Figure 4. Illustration of the effects of the floating duck syndrome, using the Tullock contest function and quadratic cost functions (Eqns (2) and (3)) with a = 2, k = 1/200, and true difficulty of the world θ r = 3, indicated with the dashed line in the first panel. Panels show the variation with under-reporting δ in: (a) the long-run estimate of the difficulty of the world, θ*m given the level of under-reporting (equation (16)); (b) the number of successes expected (dashed curve) and realised (solid curve) at optimal effort investment given the long-run estimate θ*; (c) the number of failures at this long-run estimate; and (d) the expected (dashed curve) and realised success rate at this long-run estimate. Panel (a) shows that as under-reporting of effort increases, the social learning dynamics in the long run underestimate the true difficulty of the world (depicted by the dashed line) more severely. This leads individuals to put in more total effort and spread this out over more activities (as shown in Figure 2). As a result, the mean number of successes increases (panel b), but so does the discrepancy between the number of successes individuals come to expect given the inferred estimate θ* (dashed curve in panel b) and the actual number of successes realised (solid curve in panel b). Likewise, the number of failures (activities attempted by did not succeed also increases with under-reporting (panel c). Because total effort increases faster than the realised number of successes, the realised success rate per effort decreases (solid surve in panel d) with under-reporting, despite the fact that individuals’ long-run estimates θ* make them expect higher success rates (dashed curve in panel d). This is an indication of growing effort–reward imbalance as the level of under-reporting increases.

3.1. Short-term fixes do not solve the problem

Above we have shown that under-reporting of effort in a social learning dynamic causes individuals to underestimate the difficulty of the world, and leads to effort–reward imbalances It is tempting and to some degree inevitable to react to the adverse consequences of this underestimation by trying to lower the true difficulty so that it matches the expected difficulty inferred by the social learner. For example, it is tempting for faculty in a course to make assignments easier or give higher grades for the same performance. While this might resolve the short-term effort–reward imbalance, our model suggests that it will not work in the long term.

RECORD SET:

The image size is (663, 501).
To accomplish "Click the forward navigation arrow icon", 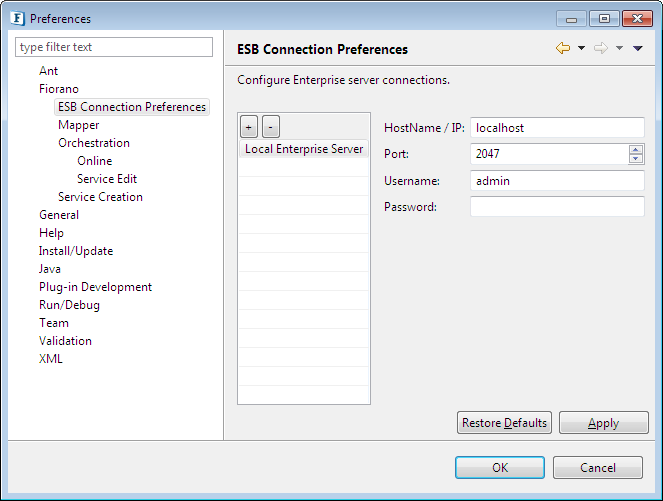I will [601, 49].
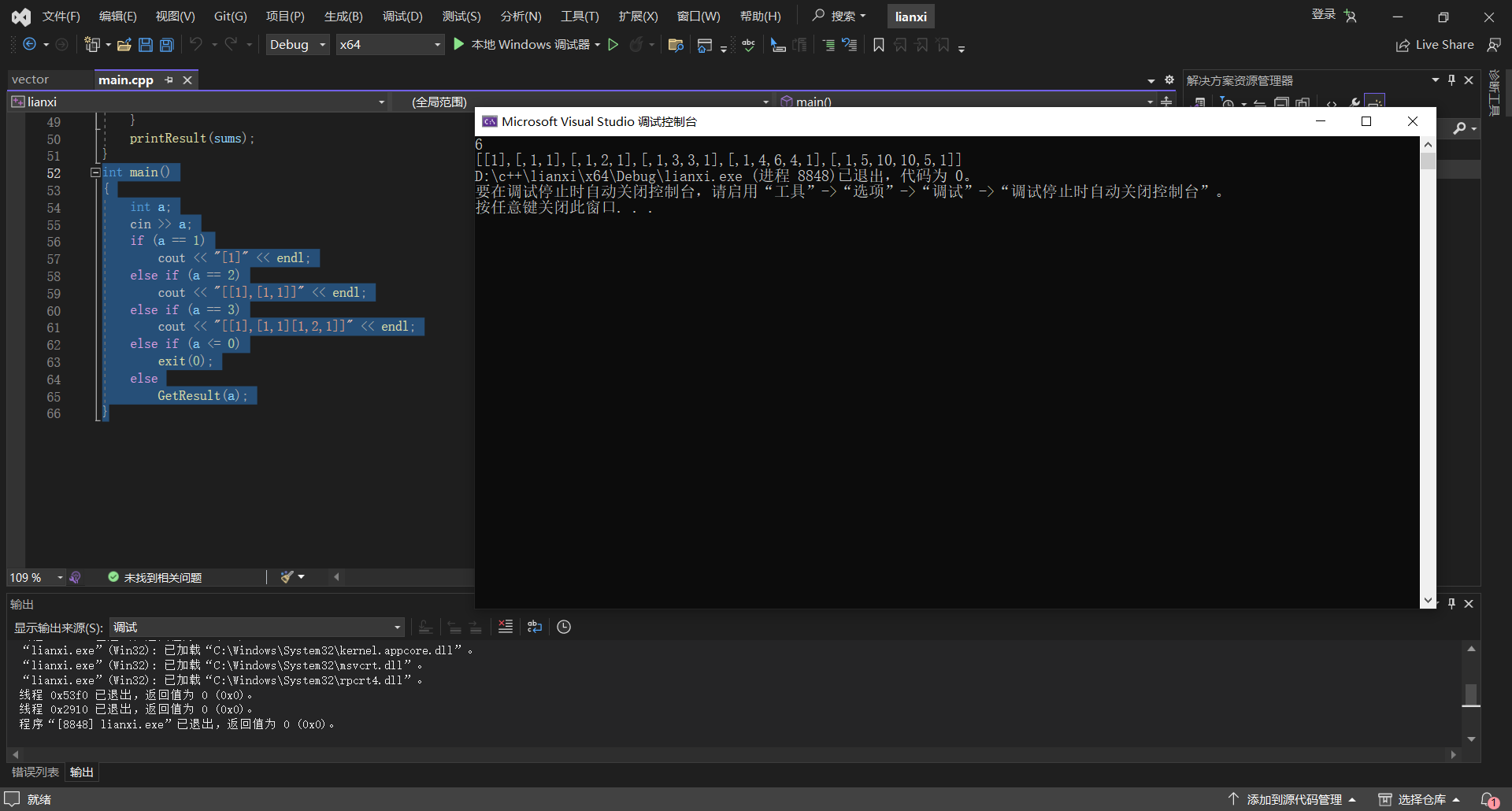The height and width of the screenshot is (811, 1512).
Task: Switch to the 错误列表 tab
Action: pyautogui.click(x=35, y=772)
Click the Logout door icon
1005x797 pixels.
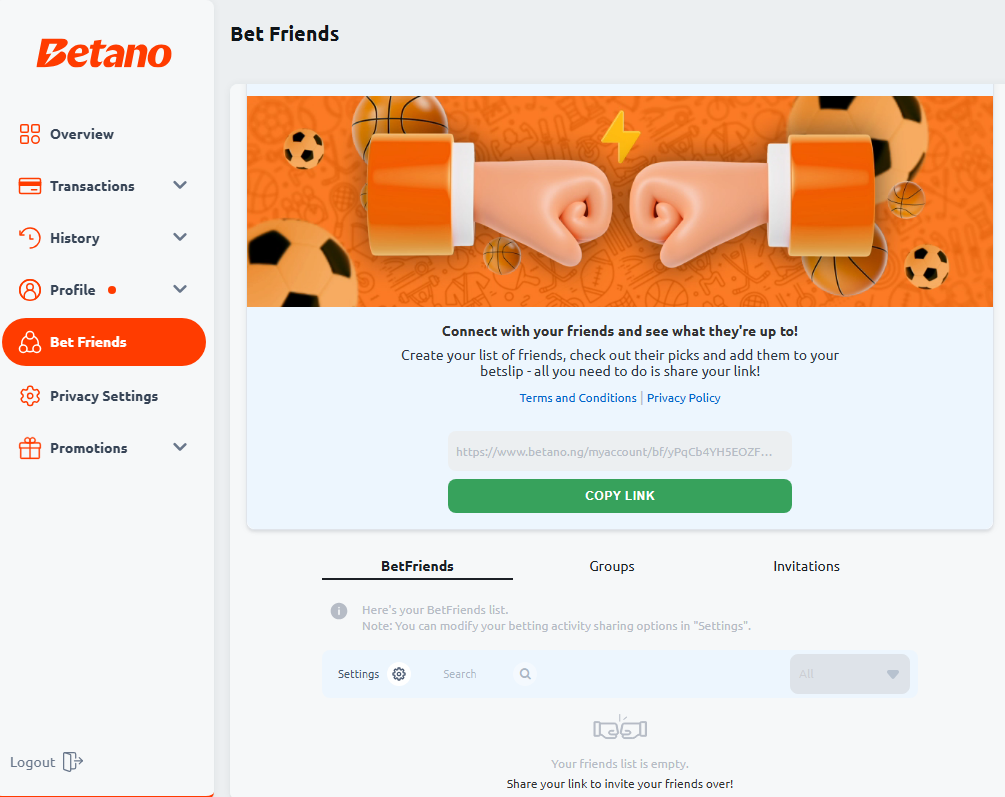click(73, 762)
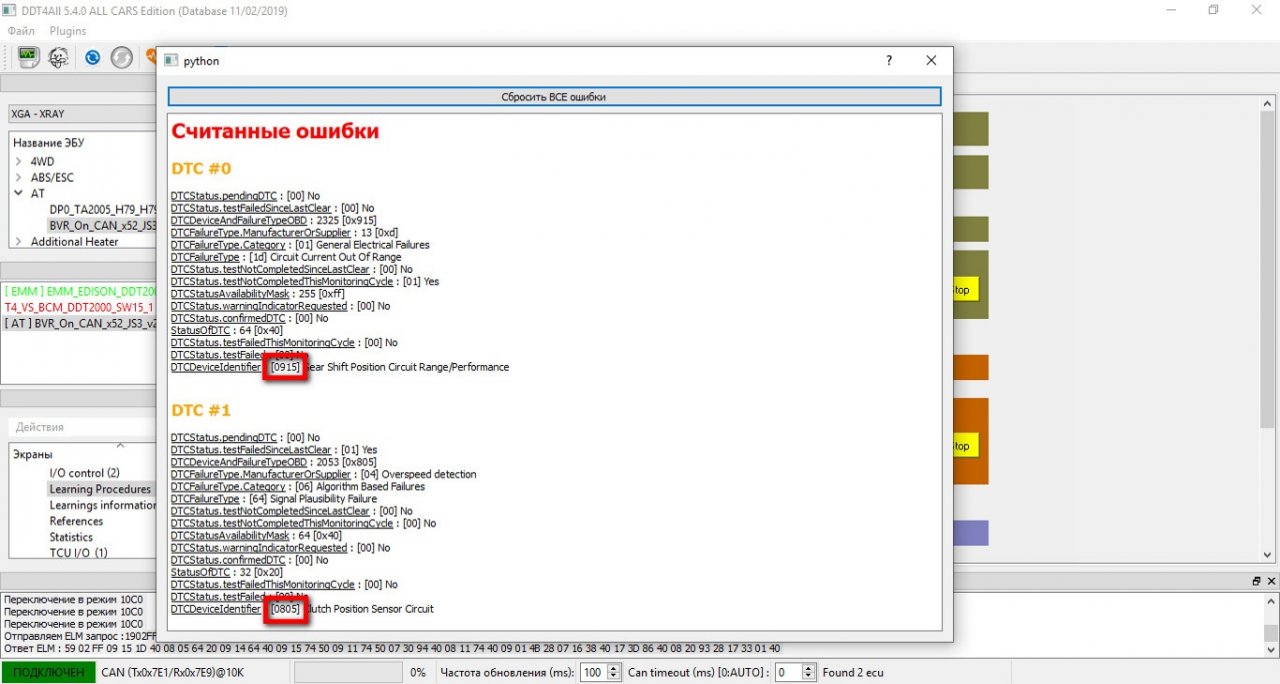Click the Can timeout value field
Viewport: 1280px width, 684px height.
coord(786,672)
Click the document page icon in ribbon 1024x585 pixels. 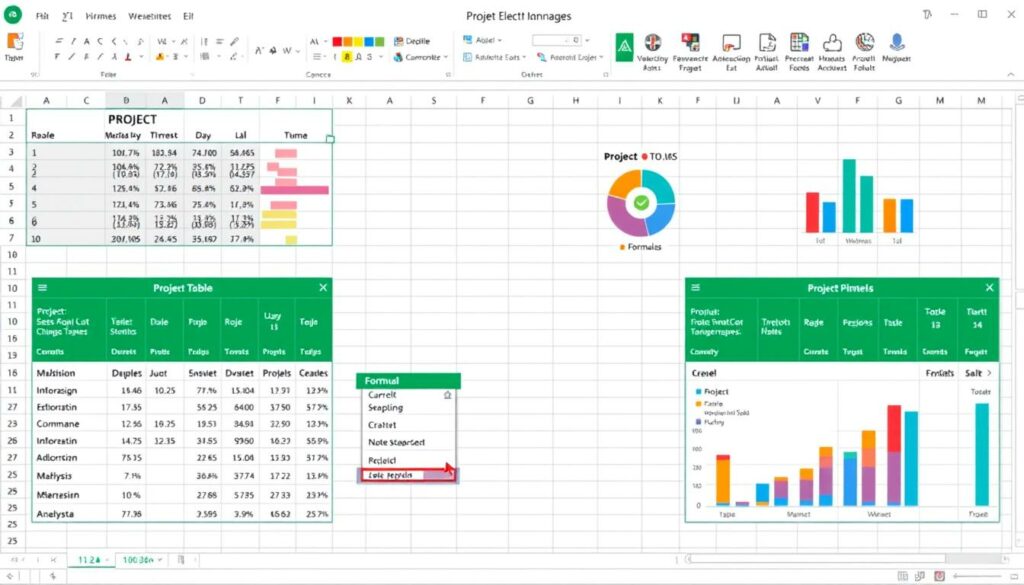(767, 43)
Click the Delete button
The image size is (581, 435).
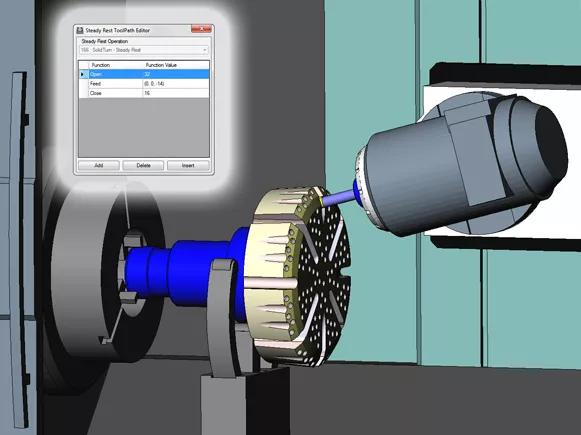pos(143,165)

WHAT YOU WILL DO:
1. For each statement, say whether it agrees with the floating duck text, and quote the words of the text that decide it.
(a) As under-reporting of effort increases, the long-run estimate overestimates the true difficulty of the world.
(b) The number of failures rises with under-reporting.
(c) The model suggests that making assignments easier will work in the long term.
2. In the floating duck text, what value of a is used for the illustration in Figure 4?
Answer using only the floating duck text, not the records.

RESPONSES TO THE EXERCISE:
1.
(a) No: "the social learning dynamics in the long run underestimate the true difficulty of the world (depicted by the dashed line) more severely."
(b) Yes: "also increases with under-reporting (panel c)."
(c) No: "our model suggests that it will not work in the long term."

2. a = 2